Exercise details →
Among the entries below, copy every line that carries the word "agent".
== Information provided
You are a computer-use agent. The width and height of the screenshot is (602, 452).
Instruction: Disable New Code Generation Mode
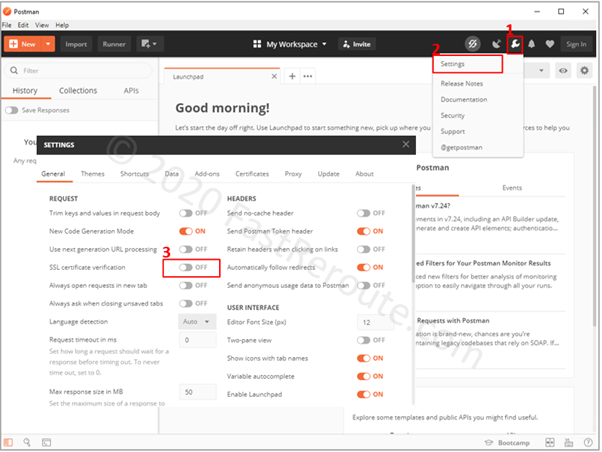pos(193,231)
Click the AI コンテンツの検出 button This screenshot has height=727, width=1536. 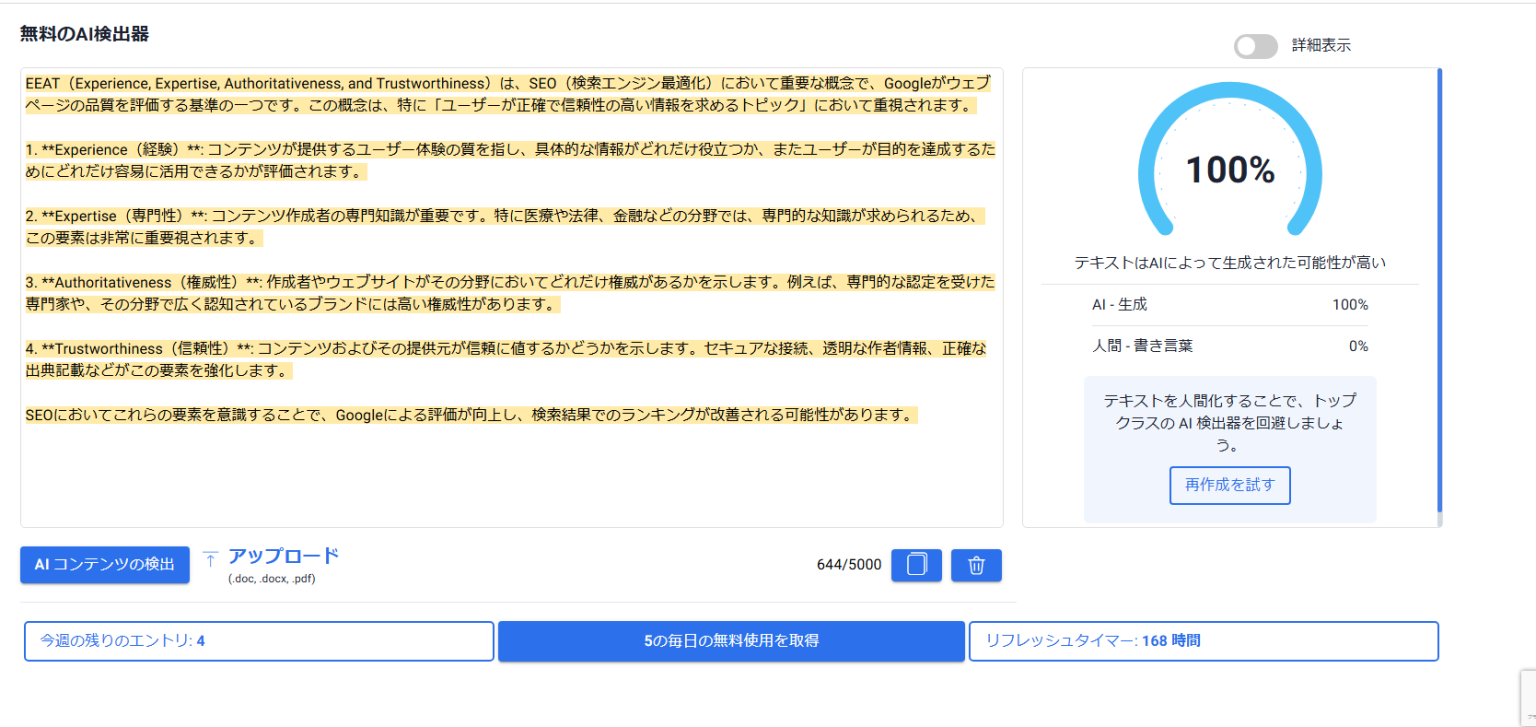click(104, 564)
====
== Information provided
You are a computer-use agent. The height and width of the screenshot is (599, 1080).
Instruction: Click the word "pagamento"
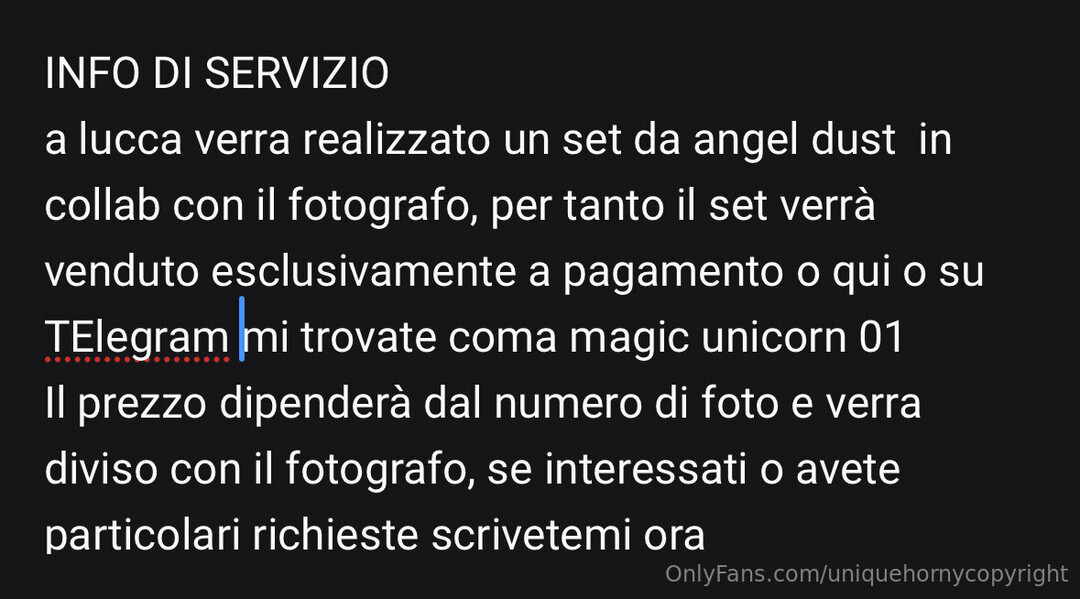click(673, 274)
====
Answer →
You are a computer-use agent. The width and height of the screenshot is (602, 452).
You are a computer-use agent. The height and width of the screenshot is (599, 1080).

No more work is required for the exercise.